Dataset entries
★ ★ ★

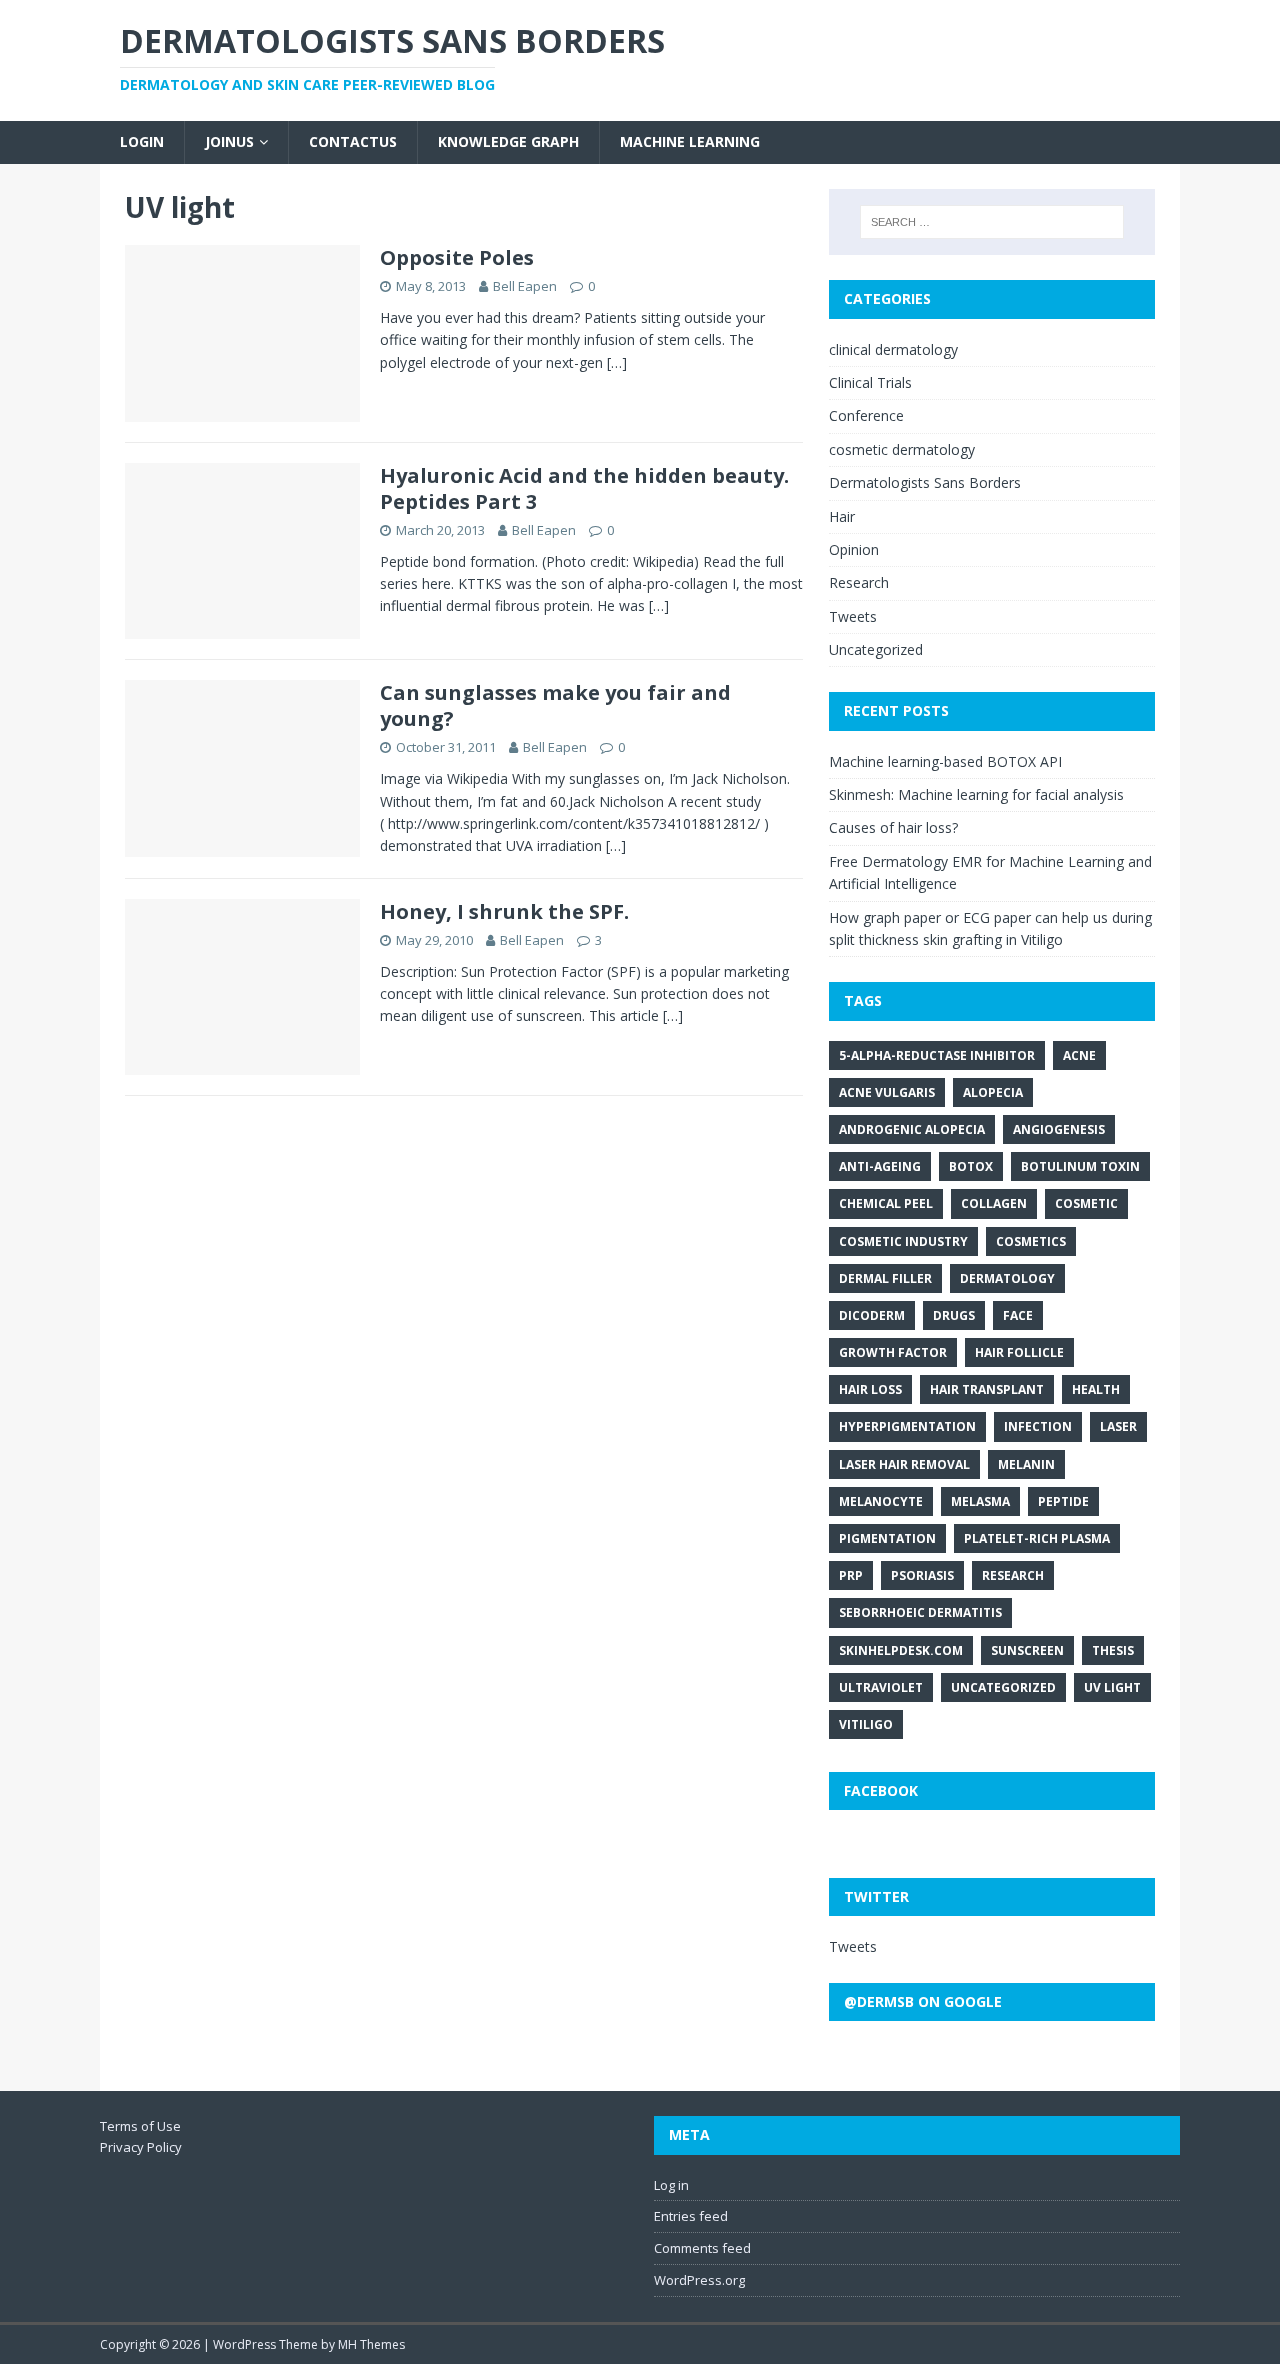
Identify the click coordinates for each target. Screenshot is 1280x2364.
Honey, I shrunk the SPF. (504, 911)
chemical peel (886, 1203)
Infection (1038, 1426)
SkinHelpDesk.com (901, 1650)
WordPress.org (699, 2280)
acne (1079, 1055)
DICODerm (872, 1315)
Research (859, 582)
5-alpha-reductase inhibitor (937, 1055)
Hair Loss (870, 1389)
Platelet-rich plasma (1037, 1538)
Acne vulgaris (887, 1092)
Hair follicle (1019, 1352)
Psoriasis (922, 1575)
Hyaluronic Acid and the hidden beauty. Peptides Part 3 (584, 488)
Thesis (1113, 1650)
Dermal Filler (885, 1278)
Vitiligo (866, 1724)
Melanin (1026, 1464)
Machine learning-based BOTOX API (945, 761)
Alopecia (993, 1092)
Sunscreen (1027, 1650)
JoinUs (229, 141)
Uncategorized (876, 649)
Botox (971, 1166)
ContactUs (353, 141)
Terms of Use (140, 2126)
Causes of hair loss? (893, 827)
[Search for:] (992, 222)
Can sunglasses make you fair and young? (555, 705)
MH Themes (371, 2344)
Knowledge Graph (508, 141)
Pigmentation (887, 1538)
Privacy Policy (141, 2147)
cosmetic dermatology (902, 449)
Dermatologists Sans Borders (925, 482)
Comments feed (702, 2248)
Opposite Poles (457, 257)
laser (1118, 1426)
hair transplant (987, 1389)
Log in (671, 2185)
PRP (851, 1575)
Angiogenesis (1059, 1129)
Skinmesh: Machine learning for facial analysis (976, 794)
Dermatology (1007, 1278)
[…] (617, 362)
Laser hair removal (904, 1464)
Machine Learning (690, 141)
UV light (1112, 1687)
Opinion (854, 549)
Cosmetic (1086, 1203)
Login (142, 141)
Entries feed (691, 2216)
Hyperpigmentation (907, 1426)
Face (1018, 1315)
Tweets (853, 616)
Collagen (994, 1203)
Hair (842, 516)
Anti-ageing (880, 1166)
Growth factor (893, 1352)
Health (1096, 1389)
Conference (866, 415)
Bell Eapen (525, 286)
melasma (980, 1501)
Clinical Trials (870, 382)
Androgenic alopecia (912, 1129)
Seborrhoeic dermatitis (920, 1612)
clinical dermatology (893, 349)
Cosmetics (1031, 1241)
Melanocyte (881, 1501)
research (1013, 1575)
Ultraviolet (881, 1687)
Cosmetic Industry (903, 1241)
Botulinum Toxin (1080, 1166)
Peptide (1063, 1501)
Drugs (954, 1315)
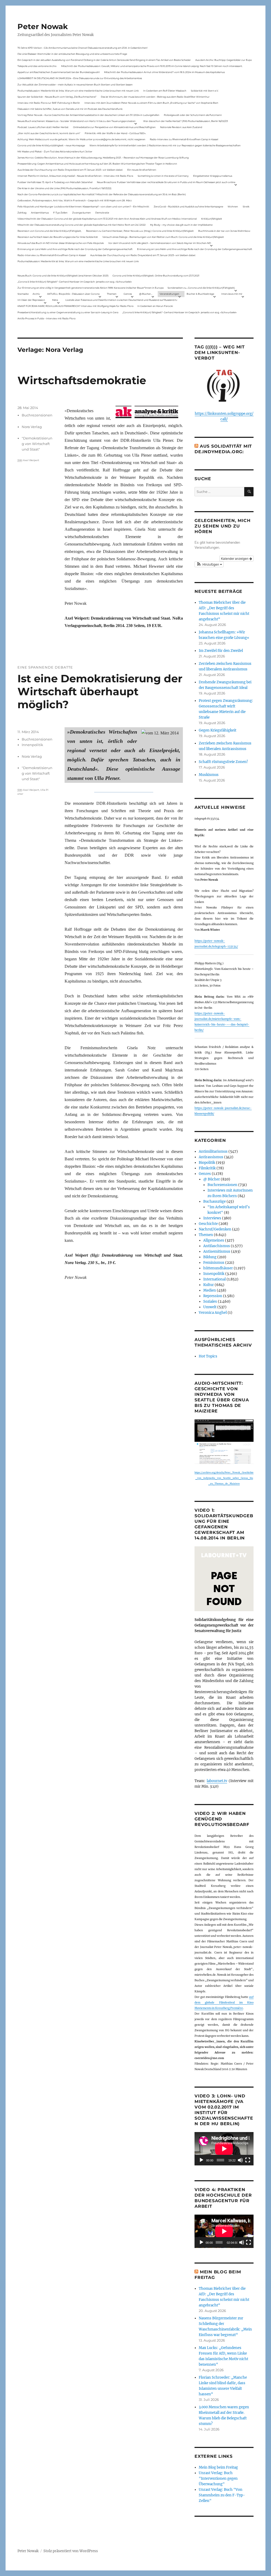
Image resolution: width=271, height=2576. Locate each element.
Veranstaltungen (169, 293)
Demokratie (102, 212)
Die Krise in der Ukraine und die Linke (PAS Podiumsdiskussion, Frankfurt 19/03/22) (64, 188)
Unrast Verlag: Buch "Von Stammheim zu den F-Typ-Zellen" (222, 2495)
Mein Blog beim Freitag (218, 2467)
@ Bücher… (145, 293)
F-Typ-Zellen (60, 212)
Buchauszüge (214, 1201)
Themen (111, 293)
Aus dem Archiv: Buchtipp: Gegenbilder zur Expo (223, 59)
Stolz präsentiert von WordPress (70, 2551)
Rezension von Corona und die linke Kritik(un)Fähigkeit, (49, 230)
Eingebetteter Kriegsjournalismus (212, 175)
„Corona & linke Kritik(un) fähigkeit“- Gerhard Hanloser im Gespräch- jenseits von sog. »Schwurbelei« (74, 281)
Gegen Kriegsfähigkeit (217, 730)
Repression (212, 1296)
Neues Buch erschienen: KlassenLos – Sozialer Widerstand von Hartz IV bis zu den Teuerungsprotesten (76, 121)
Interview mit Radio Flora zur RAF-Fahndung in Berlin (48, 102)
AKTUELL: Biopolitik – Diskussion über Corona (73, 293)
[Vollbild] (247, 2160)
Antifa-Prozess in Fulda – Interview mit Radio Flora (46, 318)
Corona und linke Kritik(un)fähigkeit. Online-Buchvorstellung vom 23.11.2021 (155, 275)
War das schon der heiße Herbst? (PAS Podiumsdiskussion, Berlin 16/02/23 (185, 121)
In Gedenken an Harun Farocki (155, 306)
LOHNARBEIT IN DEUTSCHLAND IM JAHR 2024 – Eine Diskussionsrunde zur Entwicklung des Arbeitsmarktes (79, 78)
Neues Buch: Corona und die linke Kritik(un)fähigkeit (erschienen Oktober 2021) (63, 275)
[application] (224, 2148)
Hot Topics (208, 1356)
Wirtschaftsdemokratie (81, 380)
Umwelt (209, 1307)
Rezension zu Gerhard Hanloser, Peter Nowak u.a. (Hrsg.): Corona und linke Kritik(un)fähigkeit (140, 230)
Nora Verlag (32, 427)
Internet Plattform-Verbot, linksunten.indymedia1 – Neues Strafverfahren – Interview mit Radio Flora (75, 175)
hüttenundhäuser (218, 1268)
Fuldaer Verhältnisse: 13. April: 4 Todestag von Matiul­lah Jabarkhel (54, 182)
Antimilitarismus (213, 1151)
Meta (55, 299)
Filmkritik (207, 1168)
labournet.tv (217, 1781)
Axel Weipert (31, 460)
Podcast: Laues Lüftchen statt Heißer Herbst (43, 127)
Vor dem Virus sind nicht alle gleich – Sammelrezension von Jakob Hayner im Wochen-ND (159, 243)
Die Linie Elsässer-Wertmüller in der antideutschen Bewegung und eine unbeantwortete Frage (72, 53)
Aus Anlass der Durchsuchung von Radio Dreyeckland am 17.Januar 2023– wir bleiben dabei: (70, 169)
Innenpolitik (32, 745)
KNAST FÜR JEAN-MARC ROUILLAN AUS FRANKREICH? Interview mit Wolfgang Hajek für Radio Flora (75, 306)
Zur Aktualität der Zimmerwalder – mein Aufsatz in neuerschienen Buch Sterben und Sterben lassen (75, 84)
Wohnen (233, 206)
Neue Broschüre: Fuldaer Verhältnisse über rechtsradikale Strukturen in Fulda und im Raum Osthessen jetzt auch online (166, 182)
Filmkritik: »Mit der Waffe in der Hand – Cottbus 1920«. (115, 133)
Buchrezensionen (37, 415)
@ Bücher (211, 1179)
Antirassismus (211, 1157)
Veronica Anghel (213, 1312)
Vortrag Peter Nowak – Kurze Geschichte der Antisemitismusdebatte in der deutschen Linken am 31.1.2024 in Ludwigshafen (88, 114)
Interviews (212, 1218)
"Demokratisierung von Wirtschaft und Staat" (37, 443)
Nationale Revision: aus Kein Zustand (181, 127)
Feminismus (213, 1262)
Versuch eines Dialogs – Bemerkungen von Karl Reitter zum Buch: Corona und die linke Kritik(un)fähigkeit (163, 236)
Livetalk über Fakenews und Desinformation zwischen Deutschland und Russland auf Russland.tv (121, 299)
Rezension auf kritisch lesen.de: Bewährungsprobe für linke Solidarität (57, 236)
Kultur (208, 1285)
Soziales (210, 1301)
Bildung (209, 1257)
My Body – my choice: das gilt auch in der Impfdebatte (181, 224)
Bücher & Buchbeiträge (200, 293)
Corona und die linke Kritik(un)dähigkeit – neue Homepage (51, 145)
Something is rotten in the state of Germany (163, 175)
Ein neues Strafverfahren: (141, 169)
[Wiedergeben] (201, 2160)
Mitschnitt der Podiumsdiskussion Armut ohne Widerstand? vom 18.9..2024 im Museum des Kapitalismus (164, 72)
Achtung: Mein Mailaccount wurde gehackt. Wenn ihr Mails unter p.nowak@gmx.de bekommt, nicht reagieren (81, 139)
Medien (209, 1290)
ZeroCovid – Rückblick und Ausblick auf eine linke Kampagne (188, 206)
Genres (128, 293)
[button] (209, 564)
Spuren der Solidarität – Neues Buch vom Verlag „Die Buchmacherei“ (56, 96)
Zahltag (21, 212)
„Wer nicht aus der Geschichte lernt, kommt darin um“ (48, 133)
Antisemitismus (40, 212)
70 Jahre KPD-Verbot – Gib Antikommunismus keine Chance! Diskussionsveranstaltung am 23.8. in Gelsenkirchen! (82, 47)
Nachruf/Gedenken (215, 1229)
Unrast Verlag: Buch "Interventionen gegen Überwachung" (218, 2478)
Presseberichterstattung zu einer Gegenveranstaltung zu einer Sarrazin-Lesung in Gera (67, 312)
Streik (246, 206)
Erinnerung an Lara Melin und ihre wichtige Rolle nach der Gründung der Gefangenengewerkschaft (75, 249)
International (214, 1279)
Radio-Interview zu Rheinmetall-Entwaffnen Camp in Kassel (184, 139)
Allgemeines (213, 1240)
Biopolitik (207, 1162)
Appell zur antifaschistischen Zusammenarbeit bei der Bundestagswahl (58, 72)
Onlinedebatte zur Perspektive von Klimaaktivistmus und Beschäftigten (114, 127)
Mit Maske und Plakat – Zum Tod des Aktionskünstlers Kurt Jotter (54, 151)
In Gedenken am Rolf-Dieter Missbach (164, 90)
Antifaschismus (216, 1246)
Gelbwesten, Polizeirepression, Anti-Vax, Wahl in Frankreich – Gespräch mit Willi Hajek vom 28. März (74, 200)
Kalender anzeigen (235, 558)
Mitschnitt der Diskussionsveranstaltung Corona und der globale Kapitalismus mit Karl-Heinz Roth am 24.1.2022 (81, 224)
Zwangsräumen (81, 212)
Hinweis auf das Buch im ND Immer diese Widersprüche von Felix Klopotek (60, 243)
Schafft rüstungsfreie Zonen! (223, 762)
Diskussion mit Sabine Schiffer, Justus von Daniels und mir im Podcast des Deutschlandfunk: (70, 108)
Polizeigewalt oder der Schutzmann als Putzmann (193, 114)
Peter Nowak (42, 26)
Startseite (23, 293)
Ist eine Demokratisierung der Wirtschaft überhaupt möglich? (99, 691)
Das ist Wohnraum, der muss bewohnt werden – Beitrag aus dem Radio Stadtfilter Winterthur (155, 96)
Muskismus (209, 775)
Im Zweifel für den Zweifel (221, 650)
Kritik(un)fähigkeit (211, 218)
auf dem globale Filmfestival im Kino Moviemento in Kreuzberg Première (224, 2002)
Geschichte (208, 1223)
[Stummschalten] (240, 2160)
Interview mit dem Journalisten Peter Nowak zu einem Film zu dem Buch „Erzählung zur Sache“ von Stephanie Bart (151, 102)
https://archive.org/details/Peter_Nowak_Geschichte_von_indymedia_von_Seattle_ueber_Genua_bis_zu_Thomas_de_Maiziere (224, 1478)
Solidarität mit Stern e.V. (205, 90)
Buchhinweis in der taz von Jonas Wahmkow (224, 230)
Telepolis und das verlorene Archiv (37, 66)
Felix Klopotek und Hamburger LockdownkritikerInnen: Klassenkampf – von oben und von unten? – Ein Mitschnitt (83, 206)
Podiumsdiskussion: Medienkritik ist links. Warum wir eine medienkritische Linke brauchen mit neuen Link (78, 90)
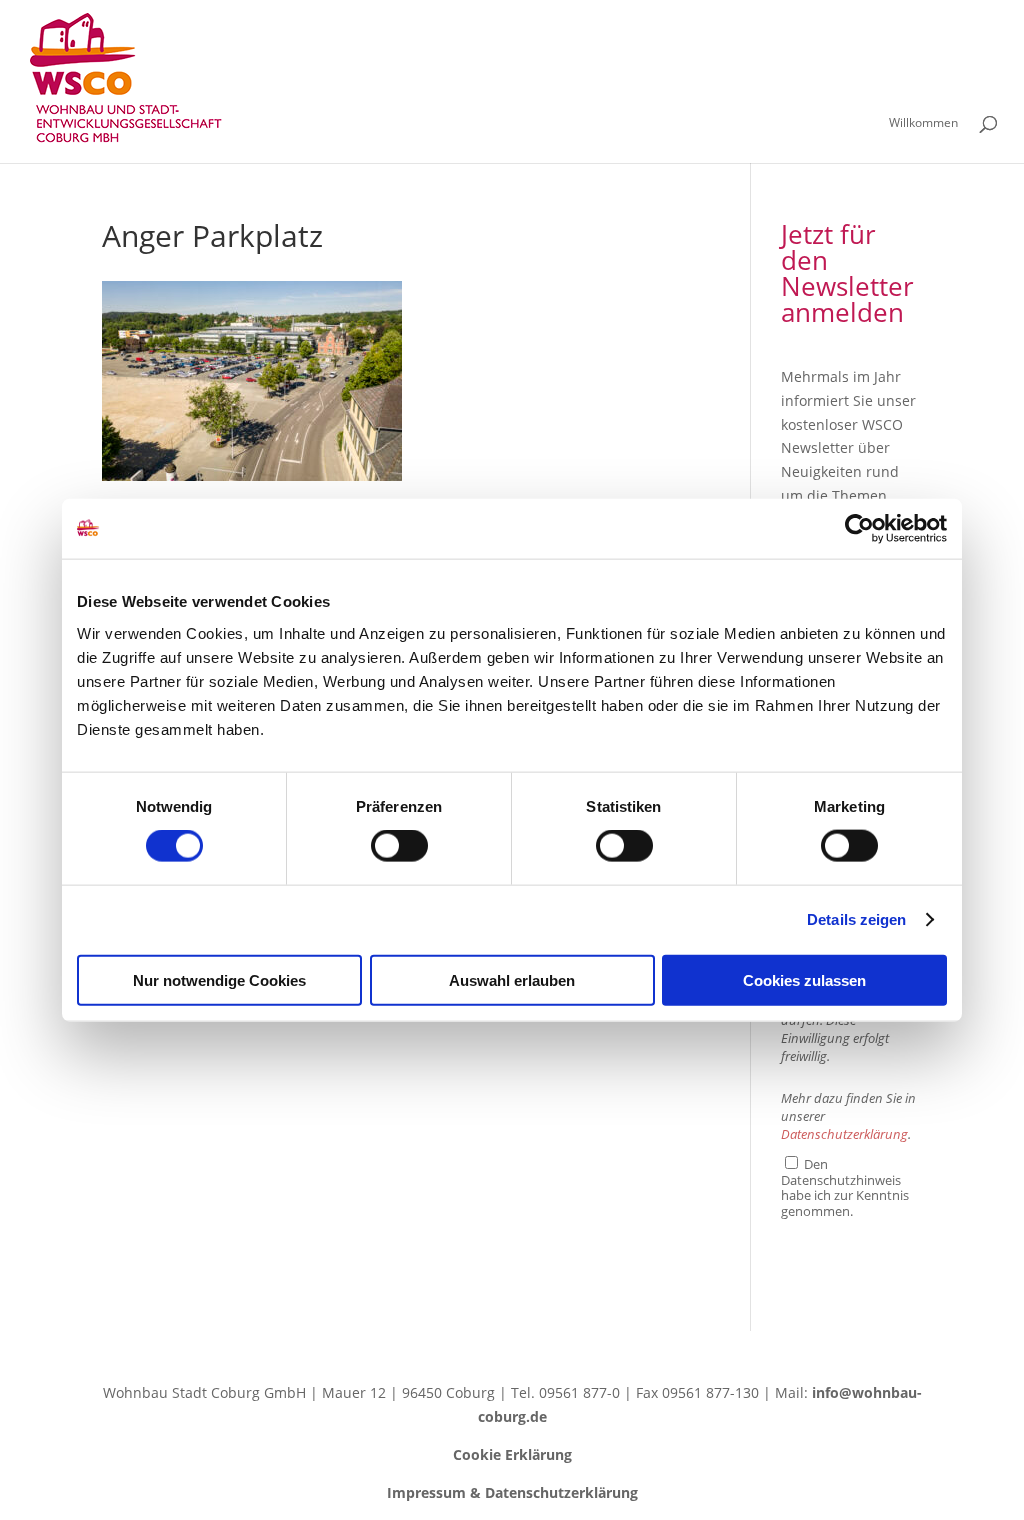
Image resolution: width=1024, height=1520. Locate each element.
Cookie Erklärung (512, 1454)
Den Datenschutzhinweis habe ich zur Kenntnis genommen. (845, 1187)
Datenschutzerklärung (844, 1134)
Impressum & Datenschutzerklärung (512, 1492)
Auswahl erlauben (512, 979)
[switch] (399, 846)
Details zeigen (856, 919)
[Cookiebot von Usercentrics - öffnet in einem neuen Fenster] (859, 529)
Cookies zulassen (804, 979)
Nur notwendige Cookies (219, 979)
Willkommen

★ ★ ★

- [What you have to do]: In the entries above, restate word for word the lines between the one holding "Soziales (210, 1301)" and the one holding "Mitschnitt der Podiumsdiskussion", inclusive, and nothing besides.

- [Final answer]:
Soziales (210, 1301)
Bildung (209, 1257)
My Body – my choice: das gilt auch in der Impfdebatte (181, 224)
Bücher & Buchbeiträge (200, 293)
Corona und die linke Kritik(un)dähigkeit – neue Homepage (51, 145)
Something is rotten in the state of Germany (163, 175)
Ein neues Strafverfahren: (141, 169)
[Wiedergeben] (201, 2160)
Mitschnitt der Podiumsdiskussion Armut ohne Widerstand? vom 18.9..2024 im Museum des Kapitalismus (164, 72)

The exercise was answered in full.